Rethinking in light of the Haitian catastrophe and R. Soloveitchik’s insight, a particular Talmudic passage that I often reflect upon, I have arrived at a variant interpretation:

Berachot 5a

Said Rava, or if you wish, R. Chisda: If a person sees that he is beset by afflictions, let him inspect his actions, as it is said, (Eicha 3:40) “We should look upon our ways and delve into them, and we will return to God.” Once a person has engaged in such introspection but has failed to identify anything, he should attribute the need for improvement to the area of failing to adequately devoting time to Tora study, as it is said, (Tehillim 94:12) “Happy/satisfied is the man who God Afflicts, and Teaches him from Your Tora.” If he attempts to make such an assumption but cannot justify it, he should assume that they are afflictions of love, as it is said, (Mishlei 3:12) “Whomever God Loves, He Afflicts, even as a father does to a son in whom he delights.”

 

A simple reading of the text would suggest the assumptions that Miller derides in her article, i.e., when difficulties occur, the sufferer has to take stock of his life and attempt to identify areas that require improvement and which precipitated the afflictions.  And while the caveat that perhaps these challenges are actually a form of some sort of “tough love” is suggested as a “last resort”, I would guess that very few people would be able to make such a claim because they already have recognized things in need of improvement.

But what if we were to understand the shortcoming that the Talmud is underscoring not as something in our past or current routines, but rather in the future? What was, was, and there is little that I can do to undo it. However, there are situations going forward that I should become involved in proactively and positively, not necessarily in terms of self-improvement, but rather in contributing to making general society a better place. In other words, perhaps the proper focus for investigation and thought once a horrific circumstance has taken place, is what can/should I be doing next so that an earthquake will not be so devastating, a flood so destructive, a disease so remorseless? Whom could I help going forward to try to improve his/her quality of life? What assistance can I offer to others who might currently be suffering and who are in need of support and resources? Miller actually ends her column in this vein: “Even so, we will continue to do tzedakah[8]—and to pray.”[9] We should heed her call.



[2] http://www.newsweek.com/id/231004 The end of the article states that Johannah Cornblatt also participated in its composition.

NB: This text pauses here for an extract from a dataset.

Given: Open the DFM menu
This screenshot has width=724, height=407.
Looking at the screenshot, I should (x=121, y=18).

[3] The invocation of a “tempest” calls to mind not only the ultimate horror suffered by Job, the wind-induced collapse of the house in which his children were partying resulting in their deaths (1:19), but also God’s ultimate Revelation to him towards the end of the book, “out of a tempest/storm” (38:1).

[4] Faith and Doubt, Ktav, New York, 1971, pp. 9-13.

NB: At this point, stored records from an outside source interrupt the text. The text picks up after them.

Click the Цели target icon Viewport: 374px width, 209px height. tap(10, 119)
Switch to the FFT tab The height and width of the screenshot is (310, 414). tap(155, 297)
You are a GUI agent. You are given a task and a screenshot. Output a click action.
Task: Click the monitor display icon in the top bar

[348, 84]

[5] http://www.forward.com/articles/123336/

[6] Shir HaShirim 5:2 “My Beloved is knocking”.

[7] Fate and Destiny: From Holocaust to the State of Israel, Ktav Publishing House, Hoboken, NJ, 1992, pp. 7-8.

[8] I was surprised to see “Tzedakah” appear in a Newsweek column. I wrote to the author wondering whether this word had now entered into American English lexicology in the manner of “Shalom”, “Chutzpah” and “Matza balls”.

[9] The statement is somewhat reminiscent of the climax of the Yomim Noraim liturgical poem, “U’Netaneh Tokef”: “U’Teshuva, U’Tefilla U’Tzedaka Ma’avirin Et Roah HaGezeira” (And repentance, and prayer and charity can push aside the evil decree.) Only in this instance, we are not looking to push aside a decree, but rather respond positively to one that has already been enacted. It’s not about our personal repentance, but rather what we can do for those who are suffering and dying, by means of heart-felt prayers—after all God’s Assistance can always be welcome and constructive—and financial and other forms of tangible assistance that we can sacrificially provide.